I've never thought the phrase "cutting off your nose to spite your face" was ever more appropriate.

John's wife Linda is about 15 years younger than he is. She gave me a tour of the house, and was nice enough to turn on a big-screen TV in her bedroom so I could check the score of a Sunday-night football game.

I noticed a lot of photos on the walls. Linda told me that John had taken them. She said, "He has a photo that's in the Smithsonian, another in the Royal Albert Museum in London, one at the Museum of Man in Balboa Park. They were requested from the museums in the mid-'80s when he returned from working in the Middle East."

When I saw a photo of a red-and-white '57 Corvette on the refrigerator, I told her that was one of my favorite cars. She called John over and he took me into the garage to take a peek at it. I told him I would write a lot of nice things about him if he let me take it out for a spin. He said, "I spent a lot of time restoring that. You can buy it from me for $60,000."

Any readers out there wanna go halves?

I asked John about the pictures he had of women from the Middle East. "Are you allowed to photograph them?" He responded, "They didn't mind. But a few guys wanted to kill me. I would quickly take a Polaroid and hand it to them. That usually got me out of trouble." He then showed me a photo of a woman breast-feeding her baby. He said, "You'll never see a photo like that. You can see she's smiling, too."

John looked a bit like George Carlin, with longer hair in the back (in a ponytail) and a handlebar mustache. I told him my stepfather and I had argued about what exactly a handlebar mustache was. I heard it can be the kind like Rollie Fingers's (which John has), or it can be one that points downward and is long. Or it can be long and bushy at the end. He said, "Nope. A handlebar mustache has to be waxed and curl up."

Since I've described John, I won't get hate mail for describing this next guy. He was a tall, good-looking black guy using an upper-class accent as he said, "I just love this pâté." As he was spreading it on a cracker, it broke. I made fun of him. He made fun of me when I asked if something was German chocolate cake. It wasn't.

I had to ask the stereotypical question, "Do you play basketball?" He did. When I told him he looked a little like Karl Malone, we talked about how much we hated him.

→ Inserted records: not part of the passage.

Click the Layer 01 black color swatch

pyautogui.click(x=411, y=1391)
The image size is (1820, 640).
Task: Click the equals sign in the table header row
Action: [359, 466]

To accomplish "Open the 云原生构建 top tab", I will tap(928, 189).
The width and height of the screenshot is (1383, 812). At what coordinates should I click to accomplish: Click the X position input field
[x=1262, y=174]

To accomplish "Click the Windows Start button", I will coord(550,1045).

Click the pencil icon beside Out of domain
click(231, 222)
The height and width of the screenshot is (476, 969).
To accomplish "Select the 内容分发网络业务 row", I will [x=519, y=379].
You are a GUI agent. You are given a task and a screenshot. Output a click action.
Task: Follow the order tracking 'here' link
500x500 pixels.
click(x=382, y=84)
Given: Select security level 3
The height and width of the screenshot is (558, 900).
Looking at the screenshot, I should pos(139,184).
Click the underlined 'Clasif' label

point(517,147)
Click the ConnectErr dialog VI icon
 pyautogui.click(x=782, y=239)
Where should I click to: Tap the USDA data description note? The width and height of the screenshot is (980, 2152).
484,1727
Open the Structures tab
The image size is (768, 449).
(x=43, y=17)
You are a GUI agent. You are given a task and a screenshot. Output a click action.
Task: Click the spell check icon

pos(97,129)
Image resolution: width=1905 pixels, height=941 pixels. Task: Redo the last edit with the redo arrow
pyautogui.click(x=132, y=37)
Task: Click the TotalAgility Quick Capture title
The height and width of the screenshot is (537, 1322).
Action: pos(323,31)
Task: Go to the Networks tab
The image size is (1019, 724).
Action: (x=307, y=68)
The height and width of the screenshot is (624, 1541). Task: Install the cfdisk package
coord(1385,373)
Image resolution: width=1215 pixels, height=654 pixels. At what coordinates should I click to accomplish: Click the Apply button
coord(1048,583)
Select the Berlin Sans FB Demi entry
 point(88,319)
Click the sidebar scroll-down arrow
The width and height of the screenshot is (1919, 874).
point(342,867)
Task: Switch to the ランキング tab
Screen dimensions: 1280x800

This guy is a cameraman for Channel 8 now and used to work in Utah. He told me stories about the Jazz players. He had met a lot of celebrities and said they were all nice. He once spent an entire evening talking with Rosemary Clooney (now probably more well-known as George's aunt). He said, "The only star that was ever a jerk was that guy from Dukes of Hazzard. The black-haired guy [Tom Wopat]. Usually, I have the camera, so people are nice. They don't want to act mean while I'm filming. The person that usually takes the star up to their room hadn't shown up, and they asked me to do it. I did that and he started snapping his fingers at me, saying, 'I want a Wall Street Journal. Now!' I said 'okay' and left."

We talked about growing up playing basketball. I told him I had played with Jud Buechler (formerly of the Bulls) in Poway once, and a few times with Bill Walton and former SDSU star Michael Cage. It didn't sound as much like name-dropping as it does now. He told me, where he grew up in Texas, Spud Webb came into the gym. This was before his NBA career, which was highlighted by winning a slam-dunk contest (and he's only 5'6"). He said, "I was pissed I had to cover him. I said 'Why do I have to cover the short guy?' He then slam-dunked on me. The next play, he faked me out. I fell down and he slammed it again. I just left in embarrassment."

I didn't want to leave the kitchen, because we were having such a great conversation about hoops. There was lots of homemade Indian food, carrot cake, and other snacks.

I walked by the pool, which was difficult. One table was occupied by a group of people, and there were lots of trees and bushes, which meant if you weren't careful, you'd fall in the pool. One person walking through there said, "You need a machete to get by here." But the view of the lights in P.B. from this high up was spectacular.